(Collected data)
□ □ □ □ □ □ □

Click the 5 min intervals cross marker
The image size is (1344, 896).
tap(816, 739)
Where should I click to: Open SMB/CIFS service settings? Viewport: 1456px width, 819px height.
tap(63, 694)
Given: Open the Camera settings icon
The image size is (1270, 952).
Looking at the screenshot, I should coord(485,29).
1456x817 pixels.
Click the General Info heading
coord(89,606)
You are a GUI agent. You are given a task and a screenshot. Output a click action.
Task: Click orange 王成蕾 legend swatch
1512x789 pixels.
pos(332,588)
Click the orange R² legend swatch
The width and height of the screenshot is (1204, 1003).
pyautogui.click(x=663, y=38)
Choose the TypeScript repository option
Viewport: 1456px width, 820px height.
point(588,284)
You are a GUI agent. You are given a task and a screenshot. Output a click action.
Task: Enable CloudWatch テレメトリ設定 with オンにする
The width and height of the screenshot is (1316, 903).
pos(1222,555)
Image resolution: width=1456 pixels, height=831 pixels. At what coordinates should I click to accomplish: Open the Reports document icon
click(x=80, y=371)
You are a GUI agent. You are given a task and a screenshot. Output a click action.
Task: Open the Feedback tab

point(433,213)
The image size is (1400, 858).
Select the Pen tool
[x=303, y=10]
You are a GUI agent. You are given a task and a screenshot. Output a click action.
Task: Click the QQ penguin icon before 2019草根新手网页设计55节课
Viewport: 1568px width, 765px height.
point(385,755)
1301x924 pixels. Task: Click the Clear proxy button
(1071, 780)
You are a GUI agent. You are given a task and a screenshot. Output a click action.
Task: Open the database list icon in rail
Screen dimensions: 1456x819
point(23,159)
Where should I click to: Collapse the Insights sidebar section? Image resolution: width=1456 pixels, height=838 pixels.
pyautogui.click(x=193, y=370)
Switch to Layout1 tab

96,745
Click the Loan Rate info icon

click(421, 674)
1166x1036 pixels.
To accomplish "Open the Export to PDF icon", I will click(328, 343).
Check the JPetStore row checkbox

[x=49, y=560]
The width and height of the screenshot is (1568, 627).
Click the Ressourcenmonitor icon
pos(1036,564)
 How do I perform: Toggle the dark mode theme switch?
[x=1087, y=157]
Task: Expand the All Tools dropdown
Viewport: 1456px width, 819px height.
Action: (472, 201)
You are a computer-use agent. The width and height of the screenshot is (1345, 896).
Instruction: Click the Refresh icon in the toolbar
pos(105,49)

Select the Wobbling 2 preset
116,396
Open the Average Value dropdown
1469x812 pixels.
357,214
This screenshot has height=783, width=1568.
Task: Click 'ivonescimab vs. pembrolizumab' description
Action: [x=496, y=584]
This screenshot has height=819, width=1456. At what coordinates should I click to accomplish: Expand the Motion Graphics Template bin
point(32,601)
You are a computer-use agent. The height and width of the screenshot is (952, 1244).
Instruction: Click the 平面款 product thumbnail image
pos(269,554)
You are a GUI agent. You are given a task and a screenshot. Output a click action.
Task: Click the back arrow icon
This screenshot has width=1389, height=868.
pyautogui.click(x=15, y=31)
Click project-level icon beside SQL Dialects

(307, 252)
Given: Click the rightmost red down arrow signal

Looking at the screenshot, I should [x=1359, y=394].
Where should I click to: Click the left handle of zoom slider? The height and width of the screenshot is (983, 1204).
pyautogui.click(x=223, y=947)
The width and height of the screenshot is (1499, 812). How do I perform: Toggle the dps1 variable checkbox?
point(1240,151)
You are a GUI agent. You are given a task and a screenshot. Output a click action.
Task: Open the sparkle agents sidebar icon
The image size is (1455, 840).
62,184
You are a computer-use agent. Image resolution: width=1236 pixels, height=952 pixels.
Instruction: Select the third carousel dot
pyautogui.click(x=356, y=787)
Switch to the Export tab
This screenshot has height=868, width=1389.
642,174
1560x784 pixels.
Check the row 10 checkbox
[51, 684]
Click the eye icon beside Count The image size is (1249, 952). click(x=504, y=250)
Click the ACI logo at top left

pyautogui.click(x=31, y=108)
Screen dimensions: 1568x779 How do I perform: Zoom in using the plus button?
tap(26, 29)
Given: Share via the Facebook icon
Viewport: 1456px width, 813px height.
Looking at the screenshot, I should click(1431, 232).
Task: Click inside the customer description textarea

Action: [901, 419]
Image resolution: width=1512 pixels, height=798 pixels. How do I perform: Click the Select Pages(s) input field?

□ □ □ □ □ □ □

Every line of the data above should be reproduced word for word.

THE ANSWER -
Click the 5 min intervals cross marker
The image size is (1344, 896).
tap(816, 739)
Where should I click to: Open SMB/CIFS service settings? Viewport: 1456px width, 819px height.
tap(63, 694)
Given: Open the Camera settings icon
The image size is (1270, 952).
Looking at the screenshot, I should coord(485,29).
1456x817 pixels.
Click the General Info heading
coord(89,606)
You are a GUI agent. You are given a task and a screenshot. Output a click action.
Task: Click orange 王成蕾 legend swatch
1512x789 pixels.
pos(332,588)
Click the orange R² legend swatch
The width and height of the screenshot is (1204, 1003).
pyautogui.click(x=663, y=38)
Choose the TypeScript repository option
Viewport: 1456px width, 820px height.
point(588,284)
You are a GUI agent. You are given a task and a screenshot. Output a click action.
Task: Enable CloudWatch テレメトリ設定 with オンにする
The width and height of the screenshot is (1316, 903).
pos(1222,555)
Image resolution: width=1456 pixels, height=831 pixels. At what coordinates should I click to accomplish: Open the Reports document icon
click(x=80, y=371)
You are a GUI agent. You are given a task and a screenshot. Output a click action.
Task: Open the Feedback tab

point(433,213)
The image size is (1400, 858).
Select the Pen tool
[x=303, y=10]
You are a GUI agent. You are given a task and a screenshot. Output a click action.
Task: Click the QQ penguin icon before 2019草根新手网页设计55节课
Viewport: 1568px width, 765px height.
point(385,755)
1301x924 pixels. Task: Click the Clear proxy button
(1071, 780)
You are a GUI agent. You are given a task and a screenshot. Output a click action.
Task: Open the database list icon in rail
Screen dimensions: 1456x819
point(23,159)
Where should I click to: Collapse the Insights sidebar section? Image resolution: width=1456 pixels, height=838 pixels.
pyautogui.click(x=193, y=370)
Switch to Layout1 tab

96,745
Click the Loan Rate info icon

click(421, 674)
1166x1036 pixels.
To accomplish "Open the Export to PDF icon", I will click(328, 343).
Check the JPetStore row checkbox

[x=49, y=560]
The width and height of the screenshot is (1568, 627).
Click the Ressourcenmonitor icon
pos(1036,564)
 How do I perform: Toggle the dark mode theme switch?
[x=1087, y=157]
Task: Expand the All Tools dropdown
Viewport: 1456px width, 819px height.
Action: (472, 201)
You are a computer-use agent. The width and height of the screenshot is (1345, 896).
Instruction: Click the Refresh icon in the toolbar
pos(105,49)

Select the Wobbling 2 preset
116,396
Open the Average Value dropdown
1469x812 pixels.
357,214
This screenshot has height=783, width=1568.
Task: Click 'ivonescimab vs. pembrolizumab' description
Action: [x=496, y=584]
This screenshot has height=819, width=1456. At what coordinates should I click to accomplish: Expand the Motion Graphics Template bin
point(32,601)
You are a computer-use agent. The height and width of the screenshot is (952, 1244).
Instruction: Click the 平面款 product thumbnail image
pos(269,554)
You are a GUI agent. You are given a task and a screenshot. Output a click action.
Task: Click the back arrow icon
This screenshot has width=1389, height=868.
pyautogui.click(x=15, y=31)
Click project-level icon beside SQL Dialects

(307, 252)
Given: Click the rightmost red down arrow signal

Looking at the screenshot, I should [x=1359, y=394].
Where should I click to: Click the left handle of zoom slider? The height and width of the screenshot is (983, 1204).
pyautogui.click(x=223, y=947)
The width and height of the screenshot is (1499, 812). How do I perform: Toggle the dps1 variable checkbox?
point(1240,151)
You are a GUI agent. You are given a task and a screenshot. Output a click action.
Task: Open the sparkle agents sidebar icon
The image size is (1455, 840).
62,184
You are a computer-use agent. Image resolution: width=1236 pixels, height=952 pixels.
Instruction: Select the third carousel dot
pyautogui.click(x=356, y=787)
Switch to the Export tab
This screenshot has height=868, width=1389.
642,174
1560x784 pixels.
Check the row 10 checkbox
[51, 684]
Click the eye icon beside Count The image size is (1249, 952). click(x=504, y=250)
Click the ACI logo at top left

pyautogui.click(x=31, y=108)
Screen dimensions: 1568x779 How do I perform: Zoom in using the plus button?
tap(26, 29)
Given: Share via the Facebook icon
Viewport: 1456px width, 813px height.
Looking at the screenshot, I should click(1431, 232).
Task: Click inside the customer description textarea

Action: [901, 419]
Image resolution: width=1512 pixels, height=798 pixels. How do I perform: Click the Select Pages(s) input field?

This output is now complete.